Ok, that should be fixable pretty easily.
The bombs are reusable. They are allocated "upfront" and then there
is a list of active and inactive bombs (for when you need the next
bomb). This is to prevent "newing" the bombs. This bit of the design
works perfectly.
The small change is that each bomb needs to *keep* its particle
systems and simply turn them on and off. What happens at the moment
is the bomb changes its behaviour at firing time by adding dynamic
particle systems.
Popping back into the performance monitor and see what impact that
has had.
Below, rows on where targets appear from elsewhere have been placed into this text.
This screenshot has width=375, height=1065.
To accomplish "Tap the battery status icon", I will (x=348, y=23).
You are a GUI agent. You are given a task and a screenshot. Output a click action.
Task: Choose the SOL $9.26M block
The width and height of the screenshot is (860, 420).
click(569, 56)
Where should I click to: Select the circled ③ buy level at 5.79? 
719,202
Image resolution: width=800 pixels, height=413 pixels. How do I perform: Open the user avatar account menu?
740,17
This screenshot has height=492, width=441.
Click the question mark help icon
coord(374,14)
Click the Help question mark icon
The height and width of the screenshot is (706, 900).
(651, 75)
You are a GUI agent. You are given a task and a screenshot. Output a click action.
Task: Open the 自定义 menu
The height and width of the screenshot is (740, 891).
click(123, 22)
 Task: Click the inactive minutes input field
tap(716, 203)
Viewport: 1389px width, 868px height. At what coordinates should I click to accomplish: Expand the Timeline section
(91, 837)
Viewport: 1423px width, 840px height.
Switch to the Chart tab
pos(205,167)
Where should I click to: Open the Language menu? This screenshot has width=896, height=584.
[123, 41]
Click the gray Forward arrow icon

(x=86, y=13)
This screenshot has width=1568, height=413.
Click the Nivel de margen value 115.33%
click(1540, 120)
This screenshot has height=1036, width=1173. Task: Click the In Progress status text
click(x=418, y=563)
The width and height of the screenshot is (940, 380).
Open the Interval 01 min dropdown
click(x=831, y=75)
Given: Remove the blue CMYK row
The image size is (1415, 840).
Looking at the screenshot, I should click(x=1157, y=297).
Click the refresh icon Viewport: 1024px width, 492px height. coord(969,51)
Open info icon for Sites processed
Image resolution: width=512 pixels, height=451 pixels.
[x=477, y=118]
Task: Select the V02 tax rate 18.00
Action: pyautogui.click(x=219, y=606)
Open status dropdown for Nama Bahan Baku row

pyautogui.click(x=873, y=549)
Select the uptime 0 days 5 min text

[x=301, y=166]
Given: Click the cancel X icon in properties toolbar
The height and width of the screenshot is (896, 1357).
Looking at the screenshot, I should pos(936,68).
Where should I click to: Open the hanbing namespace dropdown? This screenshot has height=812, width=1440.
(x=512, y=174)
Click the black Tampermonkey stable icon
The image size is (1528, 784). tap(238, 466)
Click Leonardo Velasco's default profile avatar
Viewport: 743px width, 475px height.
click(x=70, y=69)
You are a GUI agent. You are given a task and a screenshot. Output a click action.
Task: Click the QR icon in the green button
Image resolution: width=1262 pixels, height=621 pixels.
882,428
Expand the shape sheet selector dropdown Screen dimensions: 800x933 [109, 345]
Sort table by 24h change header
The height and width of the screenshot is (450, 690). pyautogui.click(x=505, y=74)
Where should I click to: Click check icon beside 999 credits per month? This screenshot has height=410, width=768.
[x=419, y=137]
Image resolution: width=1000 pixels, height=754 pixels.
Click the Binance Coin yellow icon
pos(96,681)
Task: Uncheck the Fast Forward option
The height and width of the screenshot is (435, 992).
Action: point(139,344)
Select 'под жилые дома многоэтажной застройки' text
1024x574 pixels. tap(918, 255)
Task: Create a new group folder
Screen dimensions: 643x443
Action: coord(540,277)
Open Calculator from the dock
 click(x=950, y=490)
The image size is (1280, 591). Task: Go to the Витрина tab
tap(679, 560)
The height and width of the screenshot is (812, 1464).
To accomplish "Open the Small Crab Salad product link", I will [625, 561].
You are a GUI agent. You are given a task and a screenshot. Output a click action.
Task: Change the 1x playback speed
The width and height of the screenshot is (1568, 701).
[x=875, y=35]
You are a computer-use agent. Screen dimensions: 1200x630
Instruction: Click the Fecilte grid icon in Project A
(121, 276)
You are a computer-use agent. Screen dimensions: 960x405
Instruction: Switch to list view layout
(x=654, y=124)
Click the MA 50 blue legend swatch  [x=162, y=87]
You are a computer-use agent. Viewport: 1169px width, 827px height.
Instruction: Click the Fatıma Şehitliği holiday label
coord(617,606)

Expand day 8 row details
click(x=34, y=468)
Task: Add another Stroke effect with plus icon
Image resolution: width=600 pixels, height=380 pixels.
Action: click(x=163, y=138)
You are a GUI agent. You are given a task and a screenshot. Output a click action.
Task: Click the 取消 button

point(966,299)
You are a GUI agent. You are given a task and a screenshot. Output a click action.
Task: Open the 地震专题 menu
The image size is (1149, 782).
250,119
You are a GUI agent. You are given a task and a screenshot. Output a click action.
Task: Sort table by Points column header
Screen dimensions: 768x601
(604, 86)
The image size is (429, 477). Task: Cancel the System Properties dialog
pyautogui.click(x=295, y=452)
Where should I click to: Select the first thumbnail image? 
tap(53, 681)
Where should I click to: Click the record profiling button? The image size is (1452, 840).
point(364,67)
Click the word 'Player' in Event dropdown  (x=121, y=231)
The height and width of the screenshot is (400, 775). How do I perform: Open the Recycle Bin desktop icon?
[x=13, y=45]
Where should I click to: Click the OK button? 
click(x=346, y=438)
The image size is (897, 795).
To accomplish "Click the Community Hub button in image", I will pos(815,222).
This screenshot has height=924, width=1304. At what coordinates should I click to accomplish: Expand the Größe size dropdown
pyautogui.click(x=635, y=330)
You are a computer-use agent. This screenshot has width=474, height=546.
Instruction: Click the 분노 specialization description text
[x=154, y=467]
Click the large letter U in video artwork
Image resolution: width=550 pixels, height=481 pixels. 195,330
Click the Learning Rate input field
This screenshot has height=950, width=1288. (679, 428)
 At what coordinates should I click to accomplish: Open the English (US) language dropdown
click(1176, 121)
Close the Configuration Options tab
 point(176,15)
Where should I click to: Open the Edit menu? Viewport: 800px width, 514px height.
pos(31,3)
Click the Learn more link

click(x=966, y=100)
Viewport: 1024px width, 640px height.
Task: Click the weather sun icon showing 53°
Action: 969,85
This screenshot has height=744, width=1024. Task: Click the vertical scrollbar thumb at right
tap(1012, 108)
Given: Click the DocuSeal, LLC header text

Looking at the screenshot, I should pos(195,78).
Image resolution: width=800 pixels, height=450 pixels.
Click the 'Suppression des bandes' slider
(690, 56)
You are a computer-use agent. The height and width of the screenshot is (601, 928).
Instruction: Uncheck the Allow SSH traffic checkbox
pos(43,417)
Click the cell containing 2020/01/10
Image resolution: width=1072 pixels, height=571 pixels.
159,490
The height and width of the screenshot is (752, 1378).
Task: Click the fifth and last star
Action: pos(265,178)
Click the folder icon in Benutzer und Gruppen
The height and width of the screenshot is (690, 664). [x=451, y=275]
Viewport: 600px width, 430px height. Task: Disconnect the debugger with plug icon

I'm hoping that this will also have fixed some of the last
few string allocations as well (as the particle system, like many
other items in the game, are data driven with XML files and the XML
no longer requires deserialisation - which in turn builds strings).
That has cut it in half again. The managed object allocations is now
down to less than a 1000. We're really moving in the right direction
now.
Whilst we're at it lets do the same for arrows and also the smoke
damage. I know they work in the same fashion and don't really
require a profile to see it.
That's now cut it down even further with a few hundred. Back to the
profiler to work out where to go next.
We're now down to the PossibleLight function that builds sorted
lists on the fly. we can do better there.
The list that holds the sorted set of lights is newed for each actor
per frame. No need for that as we're not holding for deferred
lighting - it can be one common list used by everybody.
There are also some Vector assignments that are using new vectors to
go from vector2 to vector3 - those can be re-engineered as
assignment operators.
The steady state on a frame is now down to a small handful of
assignments. This is from a starting point of a few thousand. A
couple of easy to use tools has given enough clues to solve the
glitching frames.
A final run through on the xbox and what do we have left?
a few tens to a few hundred when it is particularly busy. The
allocations are becoming harder to solve. Now the profiler needs to
be activated just for periods and the application terminated. This
"snapshot" of allocations removes all of the level load allocations
and other issues that we simply aren't interested in.